■ **What you are asked to do**
Every line of the data that contains the string "agent" must be copied.

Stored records
/---

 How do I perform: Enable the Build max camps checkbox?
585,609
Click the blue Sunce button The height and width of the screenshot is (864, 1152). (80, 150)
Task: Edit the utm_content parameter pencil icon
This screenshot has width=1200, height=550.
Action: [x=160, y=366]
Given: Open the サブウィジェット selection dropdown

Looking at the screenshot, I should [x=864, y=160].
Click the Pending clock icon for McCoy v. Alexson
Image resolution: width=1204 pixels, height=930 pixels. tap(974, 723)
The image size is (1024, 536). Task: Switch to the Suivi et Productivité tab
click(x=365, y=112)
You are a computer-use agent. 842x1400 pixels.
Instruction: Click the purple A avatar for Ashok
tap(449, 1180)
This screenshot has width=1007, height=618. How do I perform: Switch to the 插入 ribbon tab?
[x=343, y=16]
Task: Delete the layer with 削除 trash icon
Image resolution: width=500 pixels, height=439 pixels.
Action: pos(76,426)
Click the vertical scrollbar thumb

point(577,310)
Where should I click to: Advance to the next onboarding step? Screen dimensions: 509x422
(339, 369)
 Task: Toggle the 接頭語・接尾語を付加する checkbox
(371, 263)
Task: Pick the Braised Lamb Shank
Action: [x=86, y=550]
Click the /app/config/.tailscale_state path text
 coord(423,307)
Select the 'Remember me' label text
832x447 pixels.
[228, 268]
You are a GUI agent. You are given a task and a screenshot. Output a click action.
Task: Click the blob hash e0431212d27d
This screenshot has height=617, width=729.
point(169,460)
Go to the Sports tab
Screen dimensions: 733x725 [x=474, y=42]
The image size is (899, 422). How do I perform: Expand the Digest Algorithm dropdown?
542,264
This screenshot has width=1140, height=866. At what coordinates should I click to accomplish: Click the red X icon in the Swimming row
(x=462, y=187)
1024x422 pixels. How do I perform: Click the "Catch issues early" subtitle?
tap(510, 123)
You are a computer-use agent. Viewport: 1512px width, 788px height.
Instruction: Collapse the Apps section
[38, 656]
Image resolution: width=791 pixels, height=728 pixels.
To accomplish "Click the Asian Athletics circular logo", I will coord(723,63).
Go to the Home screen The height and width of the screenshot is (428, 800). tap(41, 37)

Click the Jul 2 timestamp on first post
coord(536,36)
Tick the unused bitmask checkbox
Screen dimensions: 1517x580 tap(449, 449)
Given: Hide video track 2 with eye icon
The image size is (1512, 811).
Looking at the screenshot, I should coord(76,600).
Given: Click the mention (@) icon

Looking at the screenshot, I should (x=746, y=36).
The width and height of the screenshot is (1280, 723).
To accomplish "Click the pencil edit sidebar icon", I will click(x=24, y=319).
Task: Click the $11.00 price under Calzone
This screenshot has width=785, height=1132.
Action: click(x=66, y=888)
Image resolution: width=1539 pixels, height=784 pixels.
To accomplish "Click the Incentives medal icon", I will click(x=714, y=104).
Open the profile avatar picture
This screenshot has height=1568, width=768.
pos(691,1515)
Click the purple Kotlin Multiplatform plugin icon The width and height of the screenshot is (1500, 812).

\---

■ **Exercise answer**
You are a computer-use agent. 842x1400 pixels.
You are a GUI agent. You are given a task and a screenshot. Output a click action.
You are a computer-use agent. Viewport: 1512px width, 788px height.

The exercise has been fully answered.